It’s nuts that I feel relief that I never got that invisible tattoo. If I had, over here in Europe it would have become a conversation starter which is the exact opposite thing I would want.

Buttes-ChaumontI thought of this on a recent not-good day that I was trying to salvage by taking a book to the park to read for a while. I was very engrossed in the book when a guy came up beside me and asked very politely if I was Laura. Being the idiot that I am, I took him at his word, assuming that he was meeting someone named Laura. When I told him that I wasn’t Laura, he said, “That’s okay. What’s your name?”

I gave him my best you’ve-got-to-be-shitting-me look, but since I was wearing sunglasses, a lot of the subtleties were lost. “I’m not Laura and I’m not interested,” I said, in what I thought was a terse tone. “Yeah, that’s okay, but I want to know your name,” he insisted.

This is apparently a common French pick-up method, and I must say that I am against it. Many expat females of my acquaintance met their significant others when the guy persistently talked to them while the girls sat at a cafe with a book. It’s possible that men here think they are too charming to resist and don’t understand that in some foreign cultures, “no means no” but that with me, no definitely, always means “I will never want to talk to you ever.”

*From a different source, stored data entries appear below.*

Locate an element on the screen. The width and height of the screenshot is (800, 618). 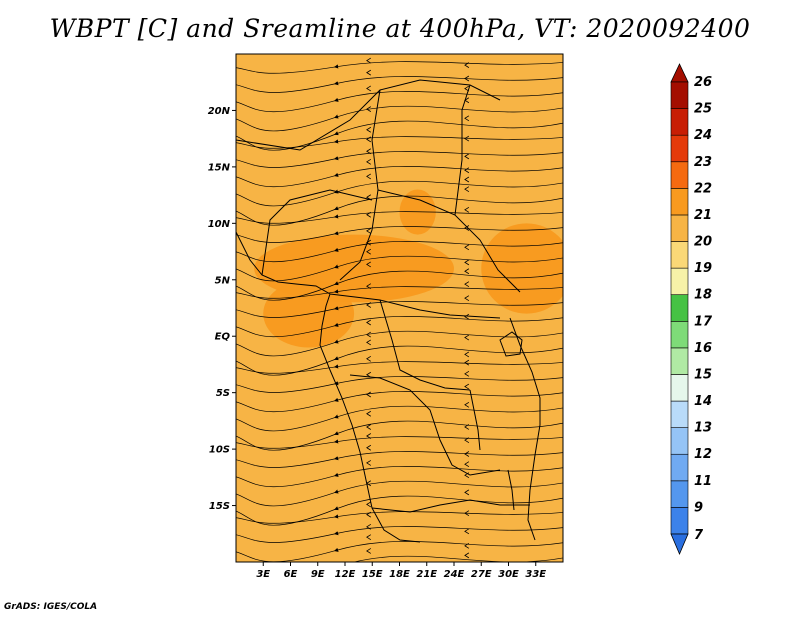
lat-tick-label: 20N is located at coordinates (220, 112).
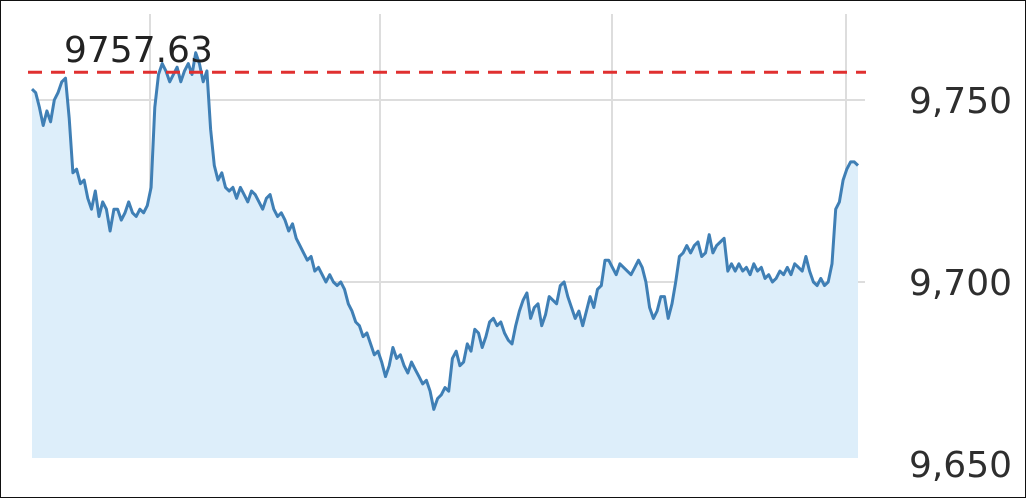 This screenshot has height=498, width=1026. Describe the element at coordinates (960, 466) in the screenshot. I see `y-tick-label: 9,650` at that location.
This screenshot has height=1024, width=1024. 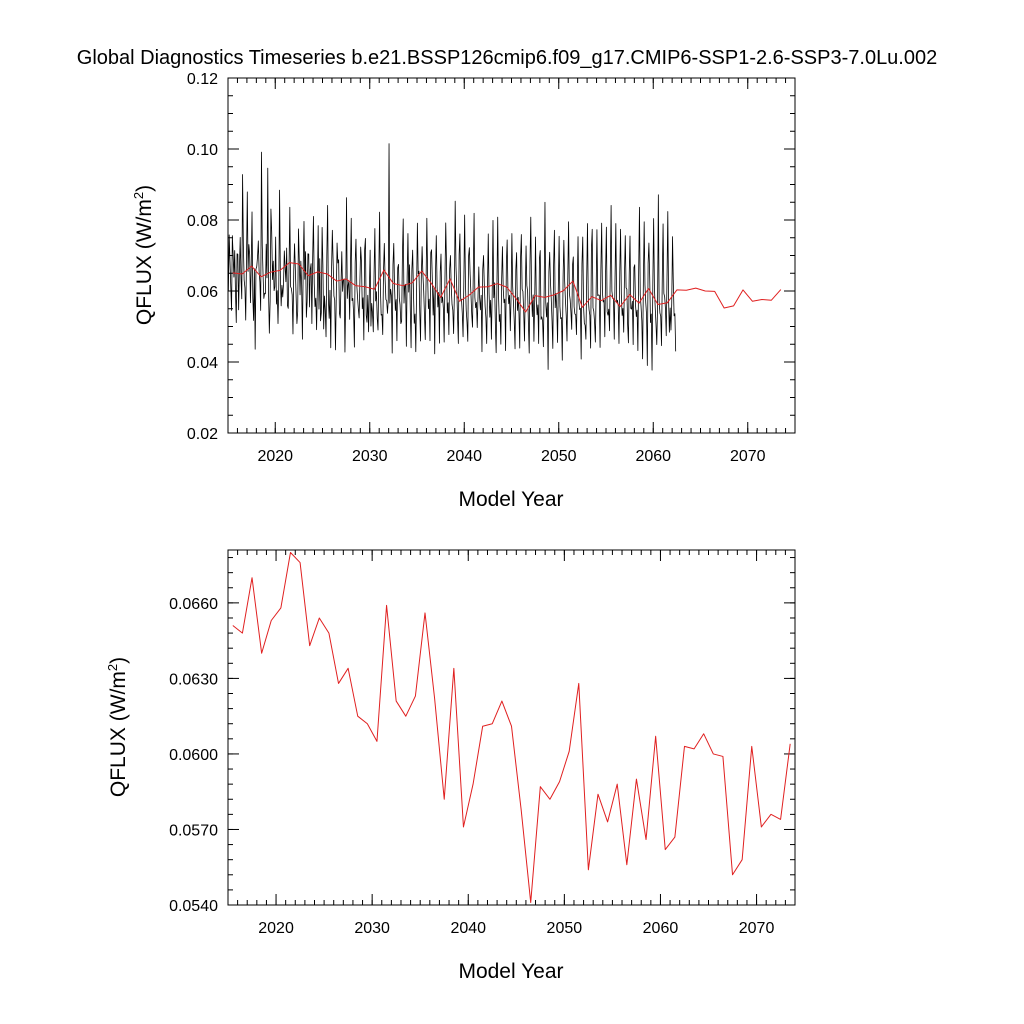 I want to click on bottom-y-tick-label: 0.0600, so click(x=194, y=756).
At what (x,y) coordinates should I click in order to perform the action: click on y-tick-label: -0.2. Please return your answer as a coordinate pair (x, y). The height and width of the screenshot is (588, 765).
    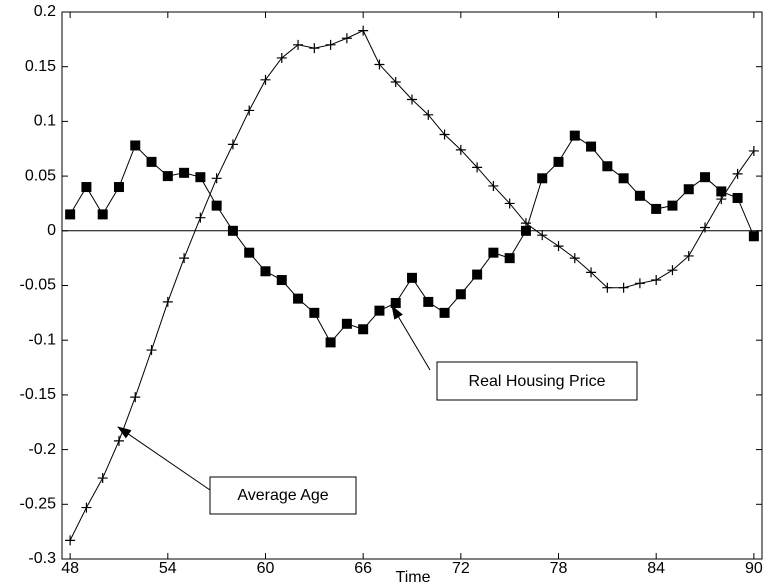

If anyone has a suggestion on how to definitely repel people, please let me know since I really, really, really don’t like strangers and I’d rather drive 100% of people away than have to deal with one unwanted come on (and they are all unwanted).

Learn two things

Invisible tattoos are actually things that exist (though they’re really just scar tissue). I first heard about them on ELEMENTARY, the recent modern US TV version of the Sherlock Holmes stories. (This is where I mention that despite not being a member of the Baker Street Irregulars, I’ve read all the original stories and know that “Elementary, my dear Watson” is a phrase invented for the movies.)

The above story took place in the Parc des Buttes-Chaumont which I call “Charming Butts Park” because that amuses me. The English wiki page says the name came from what the area was called before Haussmann decided to make it a park, a “chauve-mont” [bare hill], but the French wiki is mum on the origin of the name. I’ll dig around some boxes and see if any of my books can shed light on the tale either way. (I trust books more than internets.)